The paper comes as areas of St. Louis, central Illinois and southeastern Kentucky are still reeling from record-setting downpours and deadly flash floods. At least 37 people died last week in Kentucky from what scientists described as a history-making 1,000-year flood that left 40 bridges damaged or inaccessible.
The research, published yesterday in the journal Nature, looks at instances of extreme droughts and floods around the world. It focused on places that experienced two disasters in the same location, separated by a number of years, to find out whether communities were able to better prepare for the second event after the first.

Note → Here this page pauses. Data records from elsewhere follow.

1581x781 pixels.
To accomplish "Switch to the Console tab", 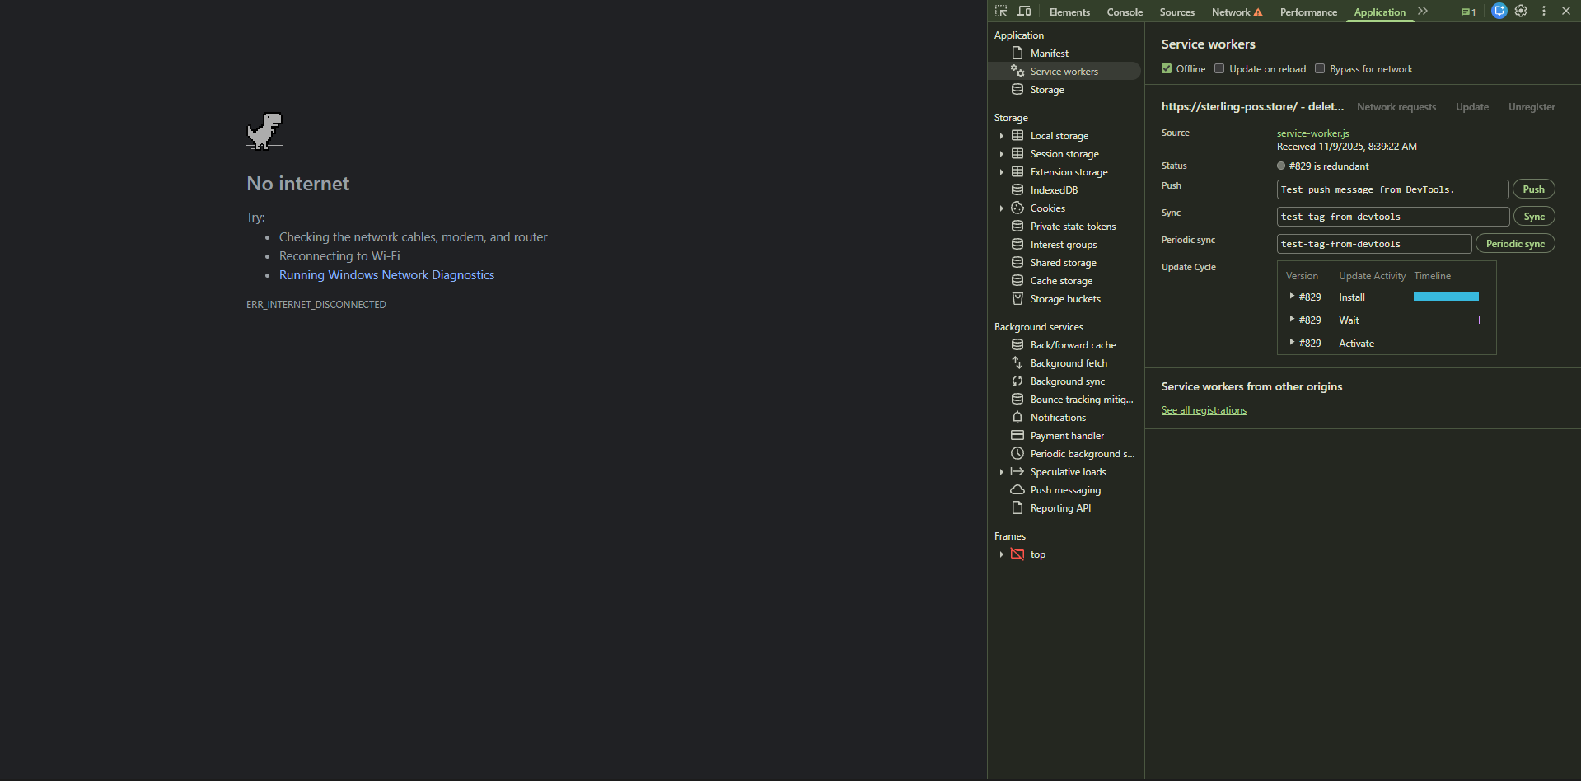I will (x=1125, y=12).
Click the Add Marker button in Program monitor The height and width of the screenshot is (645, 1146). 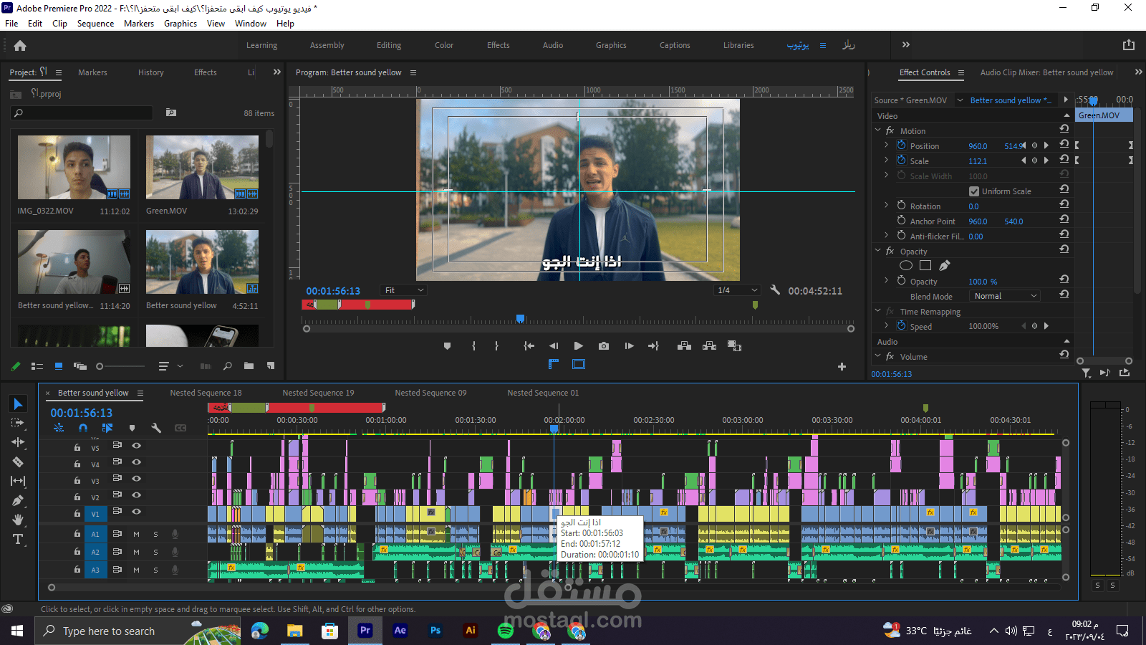pos(447,346)
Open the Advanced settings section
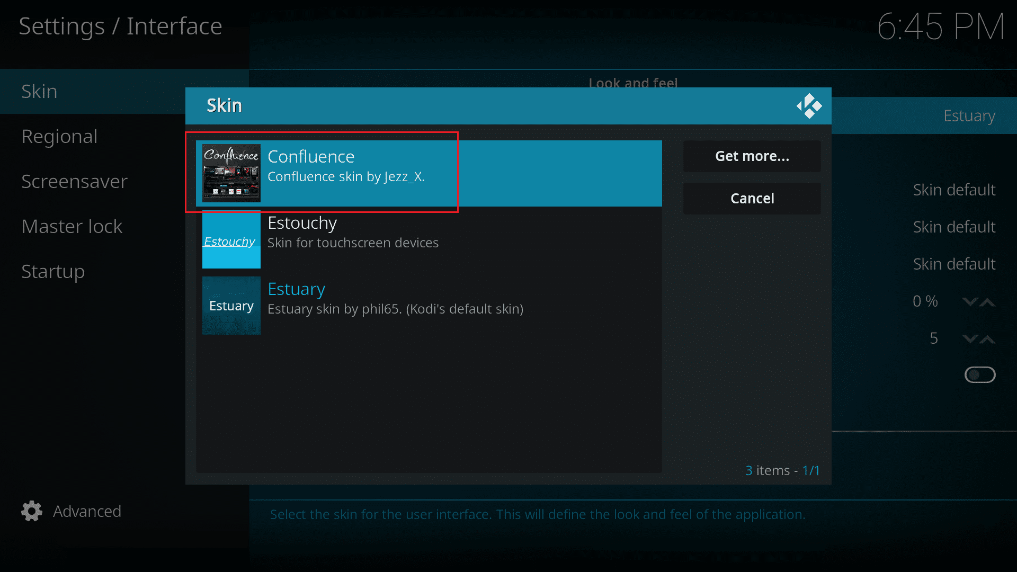 (72, 511)
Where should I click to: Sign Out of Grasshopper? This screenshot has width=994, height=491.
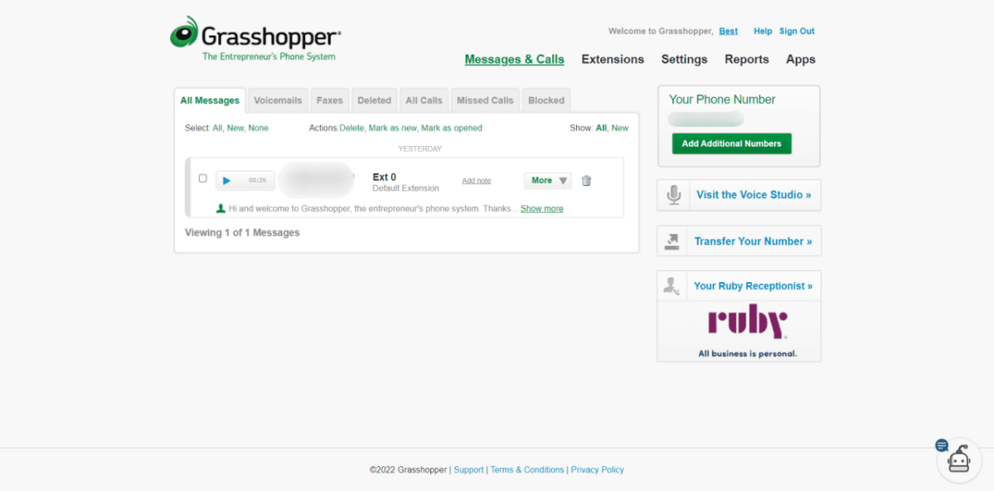796,31
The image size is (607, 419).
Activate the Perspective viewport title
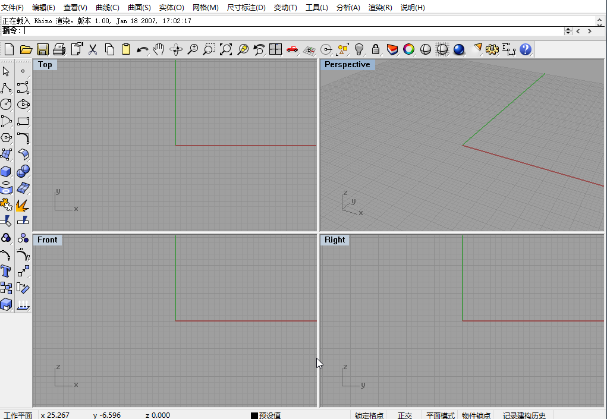[347, 64]
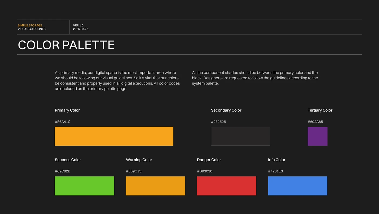The height and width of the screenshot is (214, 379).
Task: Select the Info Color blue swatch
Action: pos(298,186)
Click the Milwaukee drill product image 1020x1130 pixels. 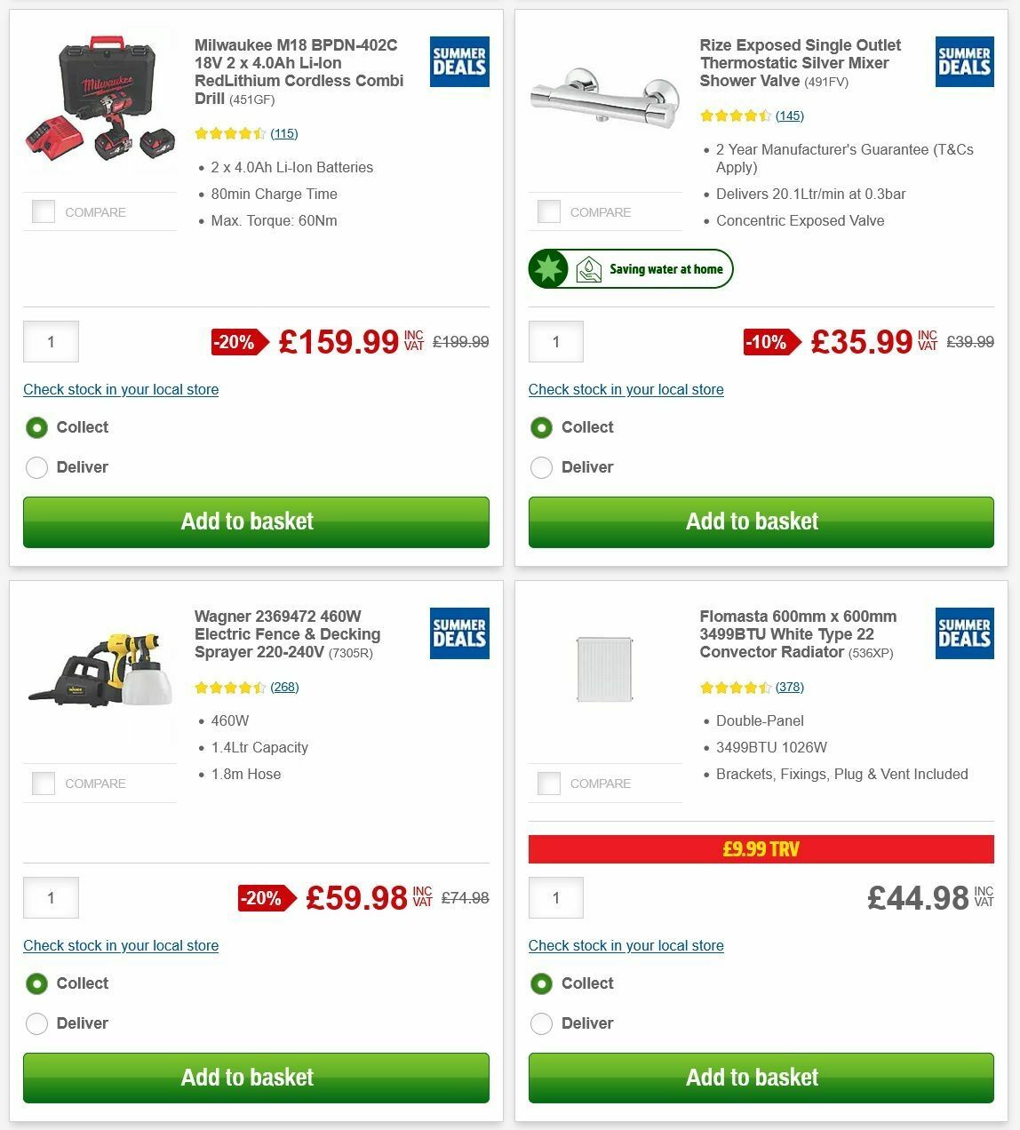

The researchers found that implementing risk management strategies improved outcomes the second time around. The exception was when the second event was significantly more severe than the first, exposing the community to threats it hadn’t experienced before.
In these cases, attempts to prepare seemed to fall short.
For instance, Cape Town, South Africa, suffered a severe drought in 2003 and 2004. In later years, the city installed a new dam on the nearby Berg River to store up more winter rainfall and implemented other strategies to deal with future water shortages, like water use restrictions and public information campaigns.
But when another drought set in more than a decade after the first, it sent the city into a full-fledged water crisis. The event was so severe, so much more extreme than previous droughts, that earlier preparations fell short.
By 2017, Cape Town was preparing for the possibility of hitting so-called Day Zero, the point at which reservoir levels fall so low that extreme restrictions are triggered, including shutting off many municipal water supplies. While the city ultimately avoided a Day Zero scenario, largely through tight water rationing, the drought dragged on for several years afterward.
It happens with extreme floods, too, the research notes. Heavy rainfall and flash floods overwhelmed the sewer systems in the Swedish city of Malmö in 2014, despite attempts to prepare after an earlier, but less severe, flooding event just a few years prior.
The problem is twofold. Older infrastructure isn’t designed for unprecedented extremes — that means it’s likely to fail, despite all other attempts to prepare for floods and droughts. At the same time, communities often design their risk-management strategies in the wake of disasters that have already happened, rather than attempting to plan for the future.
The researchers also warn that some risk-management strategies can actually backfire in unexpected ways. If communities build levees or other infrastructure designed to keep floodwaters at bay, it could encourage more people to settle in floodplains. That’s a particular problem if the levees later fail during an unprecedented event.
Altogether, the researchers found only two examples in which risk management strategies reduced the impact of a second disaster, even when it was far more extreme than the first. These included floods in Germany and Austria in 2013 and floods in Barcelona in 2018.
These success stories included high investments in both structural improvements, like new sewer plants, and other design components, like stricter building codes. They also involved significant improvements to early warning systems, emergency response plans, and collaborations with other local or national governments.
In a comment on the new study, also published yesterday in Nature, researchers Beth Tellman and Hallie Eakin noted that adaptation efforts must also address systemic inequalities in society to be truly effective.
Numerous studies have revealed that people of color and people with low incomes are more vulnerable to the impacts of extreme weather events than other populations.
“In facing these challenges, it is not risk management that is needed, but rather transformation,” Tellman and Eakin suggest. “There is an urgent need to correct the underlying sociopolitical inequities that increase vulnerability and exposure. Those responsible for managing risk must also do more than learn from the past, but should rather anticipate and adapt to the prospect of an increasingly hazardous future.”